For several years, we had a chef coming in and she would cook with the kids every week. She did this almost like a game show. So she had stacks of index cards and one stack had ingredients and the other card had a different type of cuisine. So a kid would pick broccoli and Chinese food. At the end of the apprenticeship they would do a Food Network-type show where we would bring in judges. It was from that experience that he decided to become a chef.

Other than lack of resources, what are the biggest challenges your students face?

It’s a hard age, it’s a hard world to be a kid in. I think about being a kid now versus being 12 when I was that age. It’s a very different world.
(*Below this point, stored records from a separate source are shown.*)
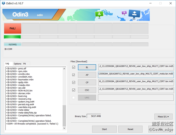Uncheck the BL file checkbox

coord(74,67)
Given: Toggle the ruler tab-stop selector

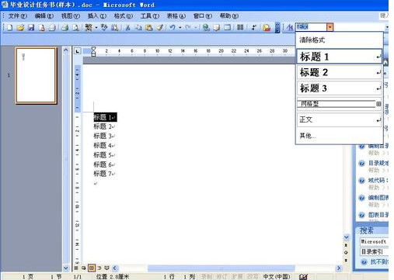Looking at the screenshot, I should point(78,51).

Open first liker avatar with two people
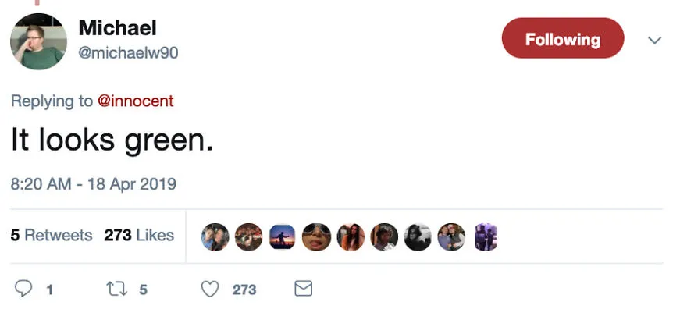click(x=215, y=236)

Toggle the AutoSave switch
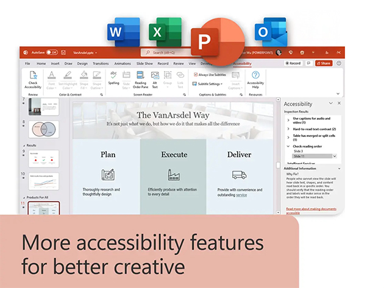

The crew activity in the projects has really just created a very difficult environment. It’s just hard to be a kid when if you go home if you are seen with the wrong person. It used to be gangs, gangs were structured and organized.

Crews are project-based so if I live in Wagner and if you live in Jefferson, we are enemies. Crews are disorganized, so if we are friends in school and you live in Jeff and I live in Wagner and someone takes our picture and posts it on Facebook, all of a sudden we are both victims of the other crew.

Gangs, you have to enter them, you have to be initiated. They have a series of rules. The Latin Kings never recruited in the schools. It is just this very disorganized, somewhat violent, very chaotic groups.

How do you overcome that challenge?

Our goal is to run a rigorous school where the kids are safe, where we have an orderly environment but where the kids are really cared for and where they are exposed to some things that they might not otherwise even know exists.

There are certain things that I believe are true: Everyone wants to do well in life and everyone wants to be loved. So, you can take the most surly 12 year old who comes to school and acts as if they don’t care at all, in the end all they really want to do well in life and to be loved. 

I think we have to promote hope. If you are poor, really poor, or if you are an undocumented immigrant, it’s really important for you to feel that you can influence your world — that you can make the world a better place.

What are some of your goals for this school?

One has to always want one’s test scores to go up, one always has to want one’s attendance to go up. It is that by which we are judged.

In the end, I would like to be judged by how my students do in high school because I see my job as preparing them for their next step in their journey. I could just do test prep and I could get test scores up. I want young people to be able to think about things, to be able to question things, to know what is fact and what is not fact, to know how to research things, to want to go to college.